Section 3.4 Ownership and Possession of the Consideration; Good Title
Conveyed.
(a) The endorsements, assignments and other instruments being
executed and delivered by the Subscriber to the Issuer at the Closing will be
valid and binding obligations of the Subscriber, enforceable in accordance
with their respective terms, and will effectively vest in the Issuer good,
valid and marketable title to all the consideration to be transferred to the
Issuer pursuant to and as contemplated by this Agreement free and clear of all
Encumbrances, except restrictions on transfer imposed by the Securities Act of
1933, as amended (the "Securities Act"), and state securities laws.
(b) As used in this Agreement, the term "Encumbrances" shall mean
any and all liens, charges, security interests, options, claims, mortgages,
pledges, hypothecations, proxies, voting trusts or agreements, obligations,
understandings or arrangements or other restrictions on title or transfer of
any nature whatsoever.
Section 3.5 Brokers. Except for Investec Ernst & Co. ("Investec"), no
broker, finder or investment banker is entitled to any brokerage, finder's or
other fee or commission in connection with the transactions contemplated by
this Agreement or based upon arrangements made by or on behalf of the
Subscriber. The Subscriber is solely responsible for the fees and expenses of
Investec.
Section 3.6 Investment Related Representations. To the knowledge and
belief of the Subscriber (a) the Subscriber has received and is familiar with
the Issuer SEC Reports (as hereinafter defined); (b) respecting the Issuer,
the Subscriber is familiar with the Issuer's business, plans and financial
condition, the Subscriber has received all materials which have been requested
by the Subscriber; has had a reasonable opportunity to ask questions of the
Issuer and its representatives; (c) the Issuer has answered all inquiries
that the Subscriber or the Subscriber's representatives have put to it; and
(d) the Subscriber has had access to all additional information necessary to
verify the accuracy of the information set forth in the Issuer SEC Reports and
any other materials furnished herewith, and has taken all the steps necessary
to evaluate the merits and risks of an investment as proposed hereunder.
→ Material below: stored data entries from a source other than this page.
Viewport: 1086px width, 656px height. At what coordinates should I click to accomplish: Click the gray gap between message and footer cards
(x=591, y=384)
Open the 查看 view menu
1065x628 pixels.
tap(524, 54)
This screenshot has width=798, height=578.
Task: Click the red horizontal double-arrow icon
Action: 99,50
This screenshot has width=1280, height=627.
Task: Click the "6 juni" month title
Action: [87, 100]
(e) The Subscriber or the Subscriber's purchaser representative
has such knowledge and experience in finance, securities, investments and
other business matters so as to be able to protect the interests of the
Subscriber in connection with this transaction.
(f) The Subscriber understands the various risks of an investment
in the Issuer as proposed herein and can afford to bear such risks, including,
without limitation, the risks of losing the entire investment.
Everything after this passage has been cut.